Hatice Zeliha Kökcek als Sofia Petrowna und Jaco Venter als Fürst sowie Statisterie. Foto: Markus Kaesler
Auch Ingo Kerkhofs Regie ist hier vom Feinsten: Sie folgt ganz dem quirligen Gestus von Krásas Musik, kann ihrem Montageprinzip immer wieder verblüffend präzise entsprechen.
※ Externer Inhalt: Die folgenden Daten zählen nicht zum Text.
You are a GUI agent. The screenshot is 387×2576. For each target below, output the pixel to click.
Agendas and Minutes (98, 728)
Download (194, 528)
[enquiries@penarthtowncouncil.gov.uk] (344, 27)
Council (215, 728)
Das Libretto nach Dostojewskis Novelle „Onkelchens Traum“, das der Komponist als „dichterisch und still und doch voll Spannung“ empfand, vertonte er kontrastierend als rasanten Wechsel unterschiedlichster Stile: Scharfe Strawinsky-Rhythmen, der Dreigroschen-Ton Kurt Weills mit dem dazugehörigen Sprechgesang, expressive Kantilenen unter dem Einfluss seines Lehrers Alexander von Zemlinsky, der damit auch quasi ein Gustav-Mahler-Idiom transportiert – dies alles wirkt keineswegs eklektisch, sondern fügt sich organisch zusammen, dient auch immer der genauen Charakteristik von Personen und Situationen. „Ein Kontrapunkt, der Witze reißt“, bemerkte der Schriftstellerfreund Max Brod zur feinen, fantasievollen Satztechnik.
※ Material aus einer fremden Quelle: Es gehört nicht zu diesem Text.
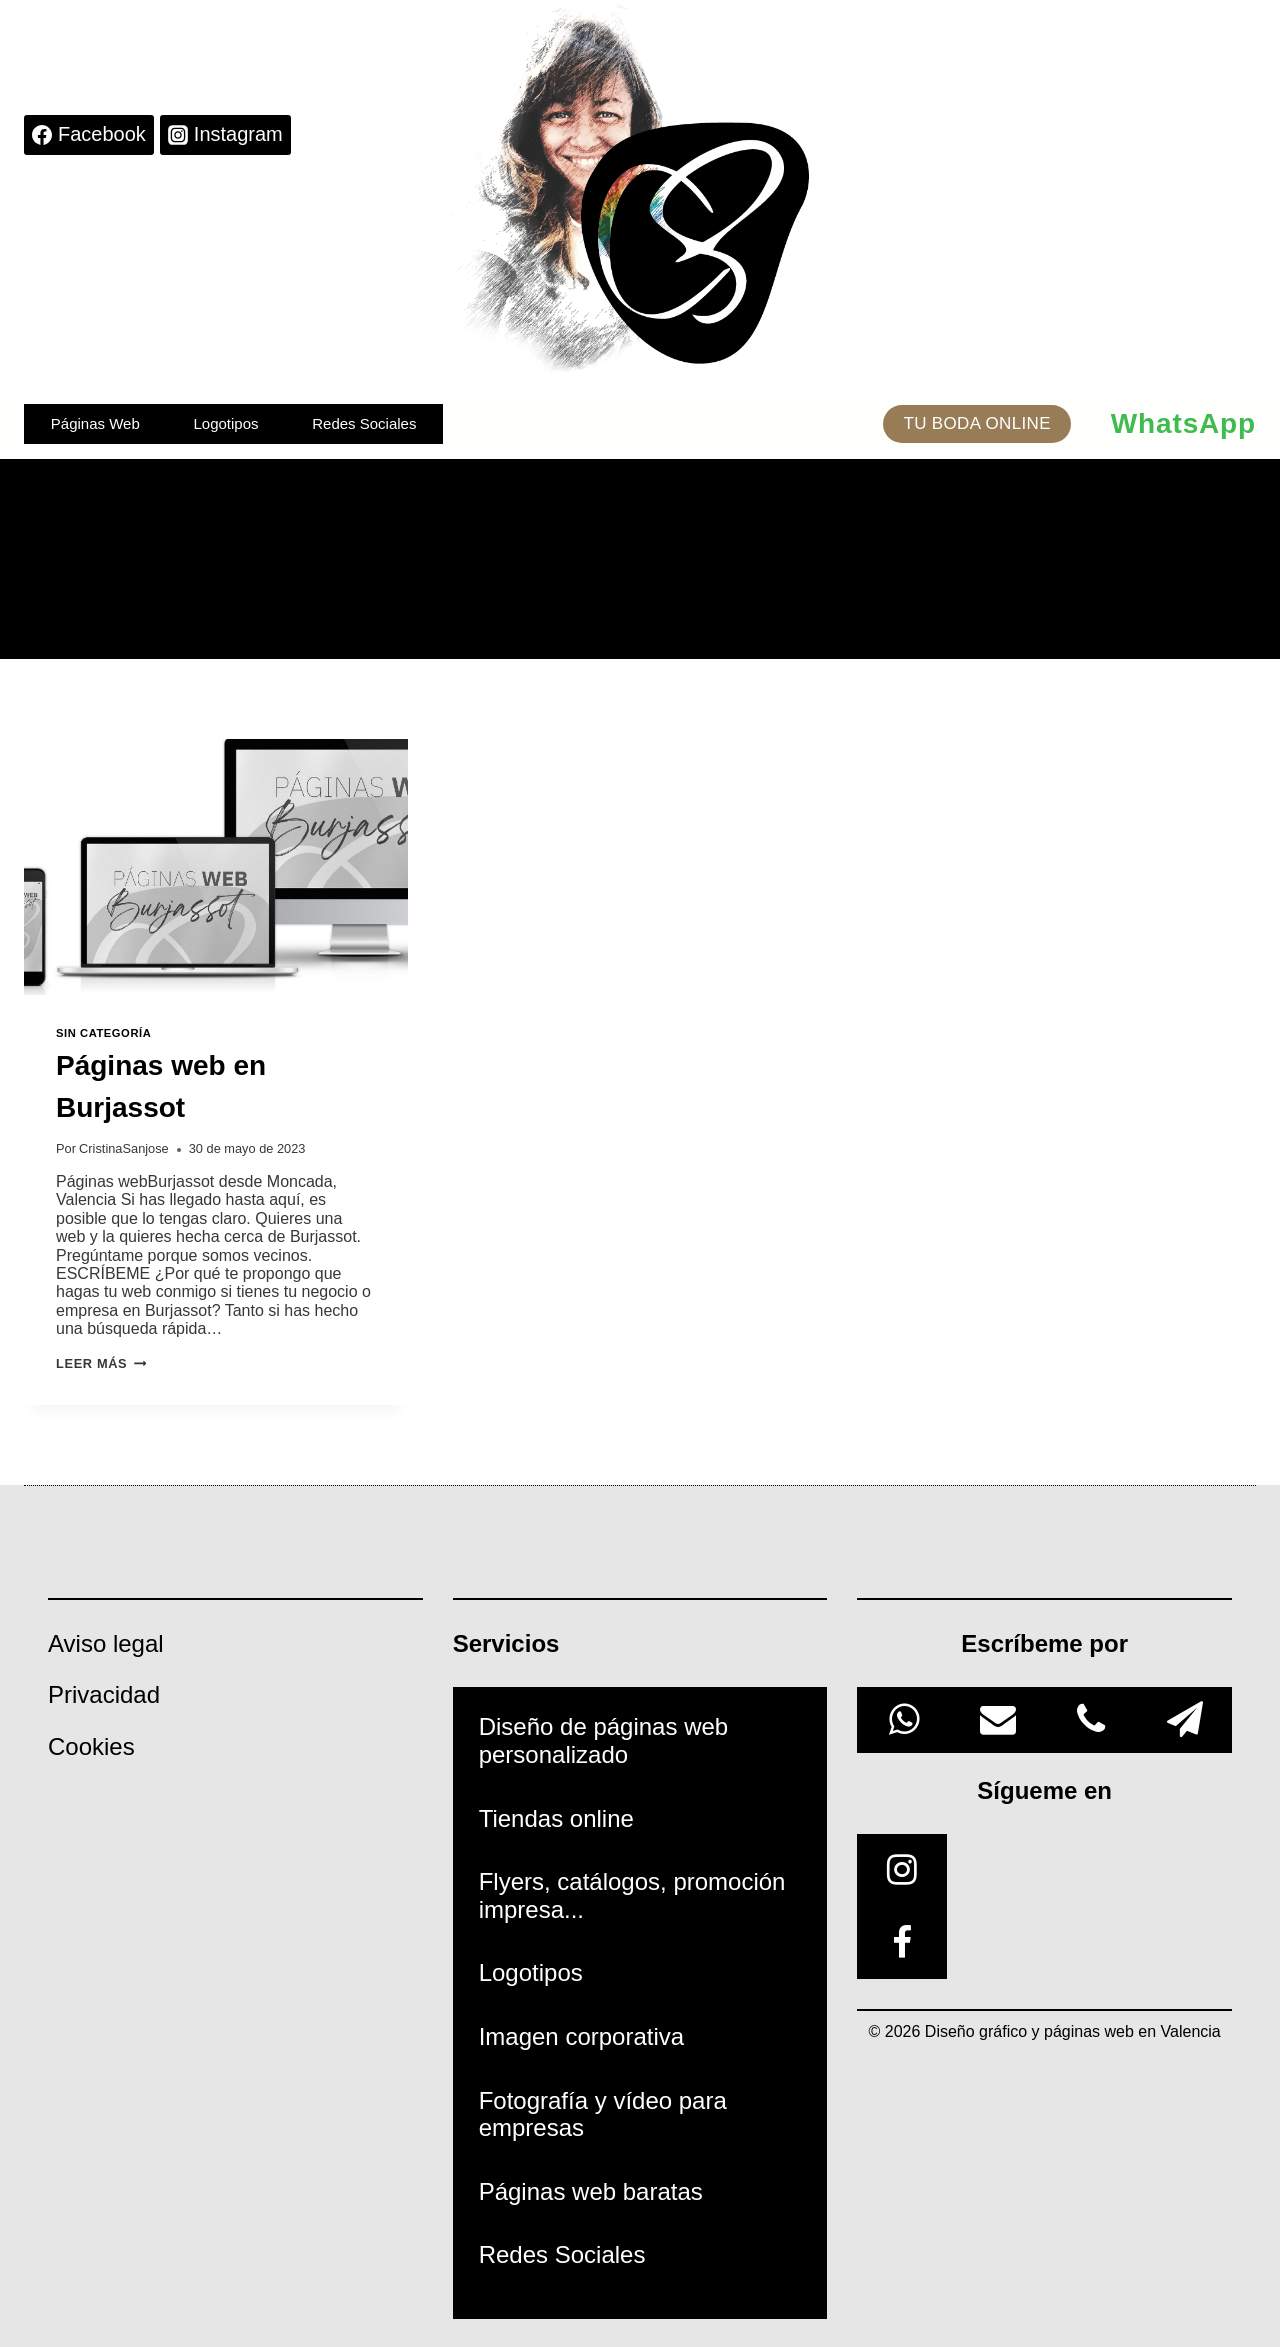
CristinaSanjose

Die Regie hakt hier ein, indem sie das Geschehen aus einer russischen Provinzstadt zur Mitte des 19. Jahrhunderts in die „roaring twenties“ verlegt, es revuehaft auflädt. Das tänzerische Element von Krásas Musik können Revuegirls in der vitalen und gut gelaunten Choreografie von Darie Cardyn nun bruchlos umsetzen. Sie umgarnen einen greisen Fürsten, der in einem gottverlassenen Nest voller Klatschbasen und Möchtegern-Aufsteiger gestrandet ist. Flugs wird er von einer ehrgeizigen Mutter als Heiratskandidat für ihre junge schöne Tochter Sina ausgemacht. Natürlich liebt sie einen anderen, den todkranken revolutionären Denker Fedja, der niemals auftaucht. Intrigen zuhauf sind die Folge, eine Verlobung wird hinterlistig eingefädelt, die der eifersüchtige Fürsten-Neffe Paul seinem „Onkelchen“ als „nur geträumt“ wieder ausredet. Ein Spiel mit Illusionen, hintertriebenen und gescheiterten Hoffnungen, das amüsant vorbeifliegt, zum Lachen reizt, das letztlich doch im Halse stecken bleibt.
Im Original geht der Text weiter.